Dans son Journal, le Centre national de la recherche scientifique propose une interview du sociologue Antonio A. Casilli. Il revient sur les applications de contact tracing qui font tellement beaucoup parler d’elles en ce moment.
Sans entrer dans une guerre de clocher sur tel ou tel algorithme, il prend de la hauteur sur les différents scénarios dans le monde. Il commence par rappeler que « la première possibilité est de ne suivre que les personnes infectées et d’en restreindre la circulation […] Ensuite, il y a la possibilité de suivre tout le monde ».
Il ajoute : « En vérité, la question de la surveillance numérique et celle du déconfinement sont entièrement décorrélées : cantonner le numérique à des fins de surveillance est un choix politique. Pour moi, le succès du déconfinement est d'abord une question d'investissements dans des dépenses de santé publique, permettant de réaliser des tests massifs, de doter tout le monde de masques et d’optimiser la gestion de lits d'hôpitaux ».
Interrogé sur les éventuels problèmes liés à la surveillance électronique, il s’explique : « Avec le confinement, nous avons fait l’expérience d’une assignation à résidence collective ; avec les applications de surveillance, nous risquons d’assister à la banalisation du bracelet électronique.

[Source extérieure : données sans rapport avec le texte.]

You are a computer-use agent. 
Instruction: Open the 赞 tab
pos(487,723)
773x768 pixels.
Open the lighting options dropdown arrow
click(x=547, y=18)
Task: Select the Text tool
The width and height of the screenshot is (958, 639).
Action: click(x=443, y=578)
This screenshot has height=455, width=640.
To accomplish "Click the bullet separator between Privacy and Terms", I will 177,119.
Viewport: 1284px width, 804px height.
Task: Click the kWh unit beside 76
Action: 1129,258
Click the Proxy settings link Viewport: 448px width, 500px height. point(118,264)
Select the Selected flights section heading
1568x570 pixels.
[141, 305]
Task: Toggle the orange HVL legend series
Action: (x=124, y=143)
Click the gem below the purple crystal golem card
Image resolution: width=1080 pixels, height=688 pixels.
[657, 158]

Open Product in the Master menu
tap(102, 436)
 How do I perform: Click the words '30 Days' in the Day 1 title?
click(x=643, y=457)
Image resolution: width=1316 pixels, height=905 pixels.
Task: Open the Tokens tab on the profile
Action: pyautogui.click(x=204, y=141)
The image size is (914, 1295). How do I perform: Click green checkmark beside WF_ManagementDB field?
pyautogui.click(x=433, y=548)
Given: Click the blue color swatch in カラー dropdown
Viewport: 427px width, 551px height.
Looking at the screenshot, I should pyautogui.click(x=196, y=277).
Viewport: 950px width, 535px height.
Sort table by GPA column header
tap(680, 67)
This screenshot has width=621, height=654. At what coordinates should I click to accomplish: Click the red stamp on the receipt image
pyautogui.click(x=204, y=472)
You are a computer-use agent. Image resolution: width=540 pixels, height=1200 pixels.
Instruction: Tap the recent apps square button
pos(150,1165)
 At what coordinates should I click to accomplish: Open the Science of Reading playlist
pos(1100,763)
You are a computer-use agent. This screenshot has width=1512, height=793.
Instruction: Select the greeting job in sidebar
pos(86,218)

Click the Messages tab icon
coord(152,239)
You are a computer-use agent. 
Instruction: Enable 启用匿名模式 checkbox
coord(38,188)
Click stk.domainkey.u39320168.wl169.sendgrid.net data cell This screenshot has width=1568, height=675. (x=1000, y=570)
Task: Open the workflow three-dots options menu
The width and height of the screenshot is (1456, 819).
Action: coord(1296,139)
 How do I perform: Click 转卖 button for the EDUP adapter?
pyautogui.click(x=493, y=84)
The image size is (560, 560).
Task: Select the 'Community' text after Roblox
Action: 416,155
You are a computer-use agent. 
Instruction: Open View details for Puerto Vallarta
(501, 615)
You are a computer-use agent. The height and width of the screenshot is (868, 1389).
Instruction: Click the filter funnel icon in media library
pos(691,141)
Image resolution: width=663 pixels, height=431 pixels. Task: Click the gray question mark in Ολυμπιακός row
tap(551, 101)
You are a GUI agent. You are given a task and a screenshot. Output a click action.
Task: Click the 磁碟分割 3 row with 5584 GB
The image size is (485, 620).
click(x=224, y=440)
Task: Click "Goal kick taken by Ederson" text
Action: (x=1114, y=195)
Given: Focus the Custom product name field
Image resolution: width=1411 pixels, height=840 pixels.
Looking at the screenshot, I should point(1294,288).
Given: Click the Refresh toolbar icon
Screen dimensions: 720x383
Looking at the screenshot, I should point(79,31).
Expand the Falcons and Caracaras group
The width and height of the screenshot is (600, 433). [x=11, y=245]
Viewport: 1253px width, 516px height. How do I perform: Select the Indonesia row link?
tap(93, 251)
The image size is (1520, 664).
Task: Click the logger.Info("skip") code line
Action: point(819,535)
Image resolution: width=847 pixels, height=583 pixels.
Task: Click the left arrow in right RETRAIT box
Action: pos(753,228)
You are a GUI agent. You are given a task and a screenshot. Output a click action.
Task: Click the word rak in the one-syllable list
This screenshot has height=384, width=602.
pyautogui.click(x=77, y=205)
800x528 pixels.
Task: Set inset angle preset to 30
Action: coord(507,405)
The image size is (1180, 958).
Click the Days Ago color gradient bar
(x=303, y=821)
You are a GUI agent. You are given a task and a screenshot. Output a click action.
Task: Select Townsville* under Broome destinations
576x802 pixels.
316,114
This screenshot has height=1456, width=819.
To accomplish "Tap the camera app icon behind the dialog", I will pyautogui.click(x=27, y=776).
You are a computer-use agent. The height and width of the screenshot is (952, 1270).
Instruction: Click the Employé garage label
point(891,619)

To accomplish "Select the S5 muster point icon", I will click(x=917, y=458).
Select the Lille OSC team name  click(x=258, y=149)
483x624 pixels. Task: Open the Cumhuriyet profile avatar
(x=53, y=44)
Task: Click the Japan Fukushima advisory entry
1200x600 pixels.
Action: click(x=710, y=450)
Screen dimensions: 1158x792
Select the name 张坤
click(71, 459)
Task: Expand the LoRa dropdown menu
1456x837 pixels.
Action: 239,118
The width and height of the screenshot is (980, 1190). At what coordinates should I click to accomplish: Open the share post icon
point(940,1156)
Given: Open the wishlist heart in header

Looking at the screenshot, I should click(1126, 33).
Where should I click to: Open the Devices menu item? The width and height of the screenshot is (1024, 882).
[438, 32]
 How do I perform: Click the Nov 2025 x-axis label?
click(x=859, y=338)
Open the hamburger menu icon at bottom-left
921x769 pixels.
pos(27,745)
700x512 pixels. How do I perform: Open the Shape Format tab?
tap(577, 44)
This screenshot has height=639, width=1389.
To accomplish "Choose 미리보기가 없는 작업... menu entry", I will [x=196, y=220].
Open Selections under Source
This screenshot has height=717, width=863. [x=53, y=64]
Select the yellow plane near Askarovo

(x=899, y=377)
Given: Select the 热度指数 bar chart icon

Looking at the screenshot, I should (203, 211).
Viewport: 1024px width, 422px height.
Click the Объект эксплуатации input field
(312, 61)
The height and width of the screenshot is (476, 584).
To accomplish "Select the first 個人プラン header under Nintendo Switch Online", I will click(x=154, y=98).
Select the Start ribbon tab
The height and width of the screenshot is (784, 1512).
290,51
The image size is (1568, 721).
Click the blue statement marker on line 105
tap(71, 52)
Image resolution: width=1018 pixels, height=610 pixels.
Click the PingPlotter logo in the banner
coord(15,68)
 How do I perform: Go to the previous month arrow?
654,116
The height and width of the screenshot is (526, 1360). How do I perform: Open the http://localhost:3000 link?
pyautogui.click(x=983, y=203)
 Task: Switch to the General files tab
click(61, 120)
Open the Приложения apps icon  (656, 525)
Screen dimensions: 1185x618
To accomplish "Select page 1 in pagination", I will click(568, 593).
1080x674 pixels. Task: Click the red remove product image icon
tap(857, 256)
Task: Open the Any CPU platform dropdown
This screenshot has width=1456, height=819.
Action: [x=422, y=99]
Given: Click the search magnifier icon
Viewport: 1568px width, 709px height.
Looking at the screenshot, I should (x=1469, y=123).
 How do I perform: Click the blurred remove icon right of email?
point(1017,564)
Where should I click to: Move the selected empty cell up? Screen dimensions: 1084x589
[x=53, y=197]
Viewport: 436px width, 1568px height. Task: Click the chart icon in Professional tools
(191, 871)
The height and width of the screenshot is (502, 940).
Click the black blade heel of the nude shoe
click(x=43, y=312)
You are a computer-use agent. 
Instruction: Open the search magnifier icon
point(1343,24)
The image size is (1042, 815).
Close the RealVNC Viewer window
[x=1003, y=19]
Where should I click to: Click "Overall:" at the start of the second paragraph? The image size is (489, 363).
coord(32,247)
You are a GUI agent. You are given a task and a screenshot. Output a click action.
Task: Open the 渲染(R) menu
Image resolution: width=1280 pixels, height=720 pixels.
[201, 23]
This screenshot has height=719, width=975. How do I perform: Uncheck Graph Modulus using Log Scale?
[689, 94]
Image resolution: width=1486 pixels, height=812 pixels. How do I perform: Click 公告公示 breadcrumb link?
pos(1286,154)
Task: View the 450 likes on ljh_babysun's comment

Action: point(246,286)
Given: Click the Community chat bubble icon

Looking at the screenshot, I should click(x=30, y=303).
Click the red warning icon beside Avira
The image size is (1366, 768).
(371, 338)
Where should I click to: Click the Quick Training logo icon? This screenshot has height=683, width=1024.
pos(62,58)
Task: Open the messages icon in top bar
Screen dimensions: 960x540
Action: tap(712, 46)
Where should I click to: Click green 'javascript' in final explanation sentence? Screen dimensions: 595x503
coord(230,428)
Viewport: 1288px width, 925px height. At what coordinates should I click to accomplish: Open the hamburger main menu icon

Autrement dit : si la surveillance numérique est la condition pour recommencer à circuler dans l’espace public, nous ne sommes pas face à la fin d'une restriction temporaire de nos libertés, mais à la continuation du confinement par d’autres moyens ».
Antonio A. Casilli est critique envers cette surveillance numérique présentée comme inéluctable, « alors qu'elle peut s'avérer inefficace, discriminatoire et atteindre la vie privée des citoyens ». « En réalité, il ne s’agit pas de lutter contre une maladie difficile à détecter en renonçant à nos libertés, mais en nous efforçant de la détecter ! La question centrale est celle des tests, des masques et du nombre de lits d'hôpitaux, et il n’existe pas d’application « magique » capable de remplacer une solide politique de santé publique », affirme-t-il en guise de conclusion.